The state tried to argue that a voted ballot is government speech, but the decision says that argument is obviously wrong. The opinion depends partly on the 2015 U.S. Supreme Court opinion Reed v Town of Gilbert, the Arizona case that struck down laws that treated different types of sign differently depending on their content.

Attempts to keep voters from showing anyone their voted ballots are virtually hopeless, because so many states now permit voting by mail. Obviously when someone is filling out a ballot at home and then mailing it back to the elections office, it is impossible to enforce a principle that no one can ever show anyone else their voted ballot. Thanks to Rick Hasen for the link.

Briefing Schedule Set for Montana Republican Party Lawsuit Against Open Primary

The Montana Republican Party is suing to prevent members of other parties from voting in its primaries. Briefs in the case, Ravalli County Republican Central Committee v McCulloch, will be filed with the U.S. District Court on this schedule: both sides will file by September 18, 2015; rebuttals will be filed by October 23.

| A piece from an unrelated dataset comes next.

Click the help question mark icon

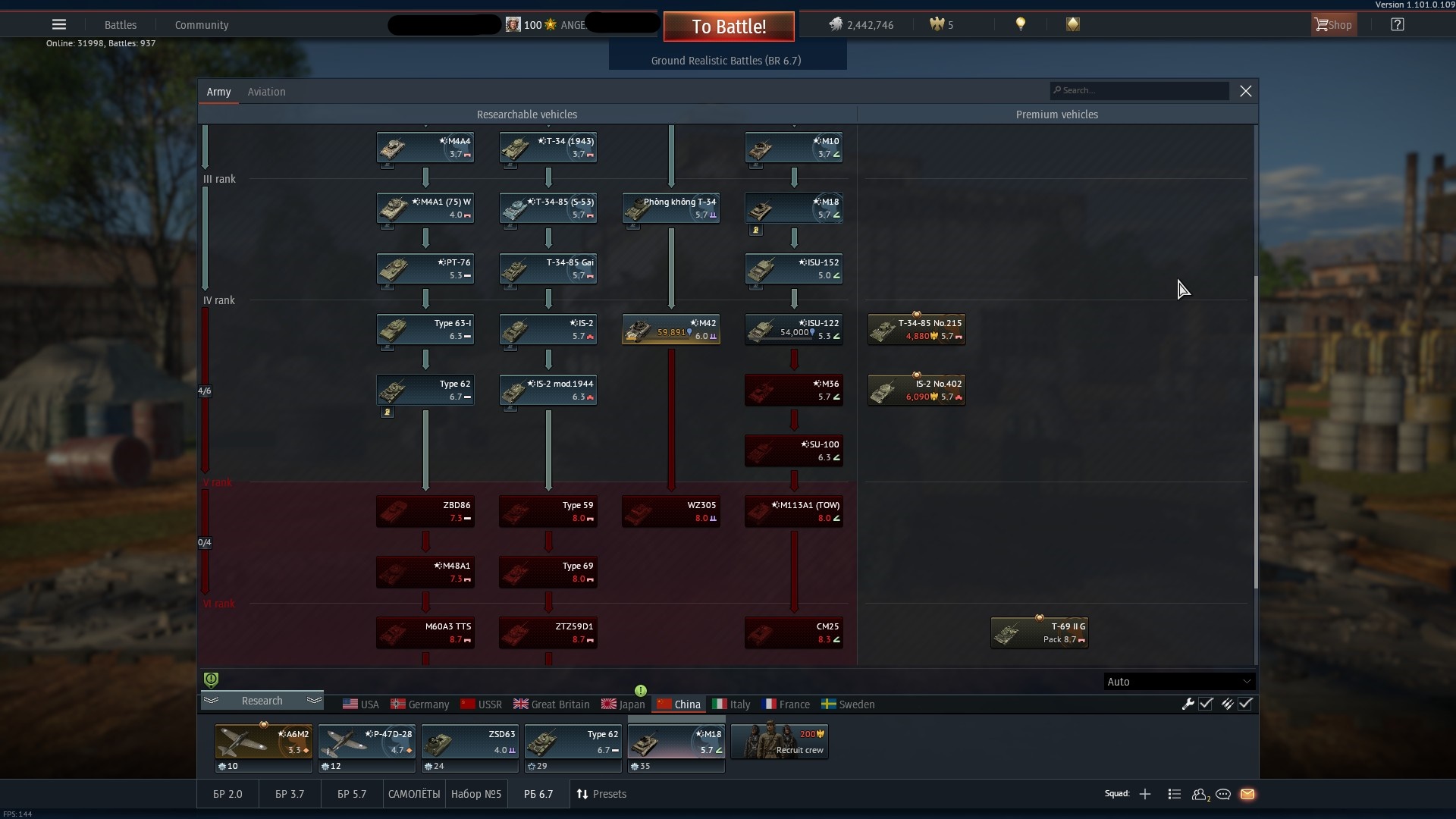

New Mexico Independent Candidate Files Opening Brief in Tenth Circuit in Ballot Access Case

On August 12, James Tyson Parker filed his opening brief in his ballot access lawsuit, Parker v Duran, 15-2088. The issue is the New Mexico law that requires independent candidates to submit a petition of 3% of the last gubernatorial vote, whereas minor party nominees (for office other than President) only need a petition of 1% of the last gubernatorial vote. Parker collected enough signatures under the minor party standard, but because he was an independent candidate, that wasn’t good enough and he was kept off the ballot last year. He had been running for Public Education Commission, a partisan office.

Because Parker didn’t get on the ballot, there was only one candidate on the ballot in November for that office, a Democrat who was only required to get 272 signatures to get on the primary ballot. Parker needed 2,196 signatures and submitted 1,379. A minor party nominee would have needed 732. The U.S. District Court had upheld the law.